**Source text:**
## Start
Trauma's Great Paradox
You know what I find so interestingly contradictory about trauma -
It’s great paradox, if you will?
It is simultaneously grossly overused and under-utilized.
In that - people accuse others - often times the younger generation and snowflakes of overusing this word - of being ‘triggered’ or ‘traumatized’ by everything -
So much so that one may wonder if the word has lost some of its meaning - since we use the same word for those with brain damage and neurodivergency resulting from post-traumatic stress syndrome.
And yet - also -
So many people minimize their traumas -
I know because I’ve done it - Even though I lost two family members to suicide and my father’s bloody violent remains - you would think it would be enough to warrant the title of ‘trauma’ - would you not?
And yet - I thought the term reserved only for those who knew active combat, had survived a genocide or holocaust - a violent attack - a sexual assault.
I have also shared my story enough to know that many others minimize their own hardest thing - their point of overwhelm (a synonym of trauma) because they think it pales in comparison to trauma.
And don’t misunderstand me -
I’m not saying this because I’m guessing - they outright say so -
“What I went through is nothing compared to you….”
That doesn’t serve me - or them.
I am not the trauma police -
And neither are those who survived active combat - military vets or those who survived other heinous and violent attacks.
But - so - that’s the interesting thing about trauma -
It’s both grossly overused - according to general commentary and both grossly underused.
Or, so they say.
But - here’s the real catcher -
Both are horseshit.
Seriously, they’re judgments made from people outside the bodies and minds of another.
I am yet again brought back to the simple truth that the world would be a much better place if we had the humility to center that we simply have no idea what it is like to exist in the mind and body of another.
Their reality - their lived embodied experiences.
And, as such, we don’t know what their mind could process and what it couldn’t, what it didn’t.
That’s important because - at the heart of that - it distinguishes those who metabolize the trauma from those who don’t/can’t -
The reparative work that happens afterwards, so that the stress, the overwhelm, doesn’t continue and then the person is stuck - and it becomes trauma.
## End
**Data block:**
## Start
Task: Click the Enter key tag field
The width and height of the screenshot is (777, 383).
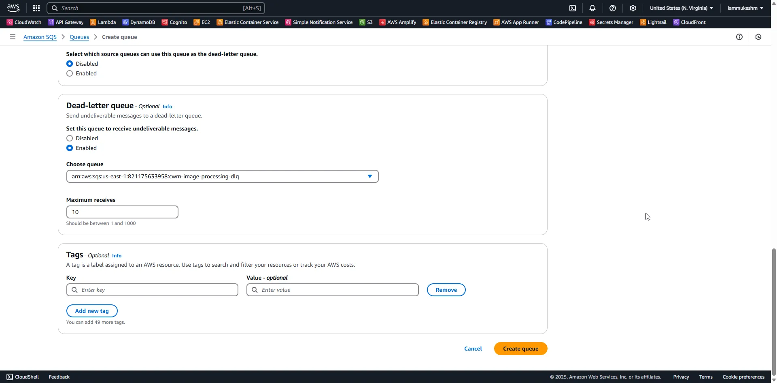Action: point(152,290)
## End
**Written problem:**
Continue the essay on trauma's great paradox, picking up right after its final sentence.

**Task response:**
It doesn’t matter what’s my trauma - and what’s his or hers or theirs -
It’s their hardest thing and we can’t understand that, not they ours -
It’s useless and reductive to compare traumas -
To hold them up to some metrics that we get to decide what is bad enough to constitute a trauma.
Yet - so many people try to do so.
However - I will say also the unfortunate thing is that -
Trauma is very common -
Dr. Gabor Mate calls it the universal human experience -
Hardly any of us get out of this life unscathed.
So, it’s far more likely that it is something most of us can understand - at least- we all share our own hardest thing.
And sometimes - our hardest thing changes -
Another one happens.
It gets worse -
Sometimes our hardest thing from 10 or 20 years ago seems laughable now.
But at that time - it was our hardest thing.
Sometimes our traumas are so commonplace in our everyday lives that they blur together, and become this amorphous blob and not a single event - one death or rape or war - or other traumatic single event.
All traumas regardless of what exactly happened may be equally valid.
Only we get to decide.
We’re the ones that have to live with the experiences - the imprints on our bodies and minds, souls and spirits-
Today, I sit quietly and think - how much better the world we be, and how much better we would treat each other - if we could only remember those above simple truths.
If only.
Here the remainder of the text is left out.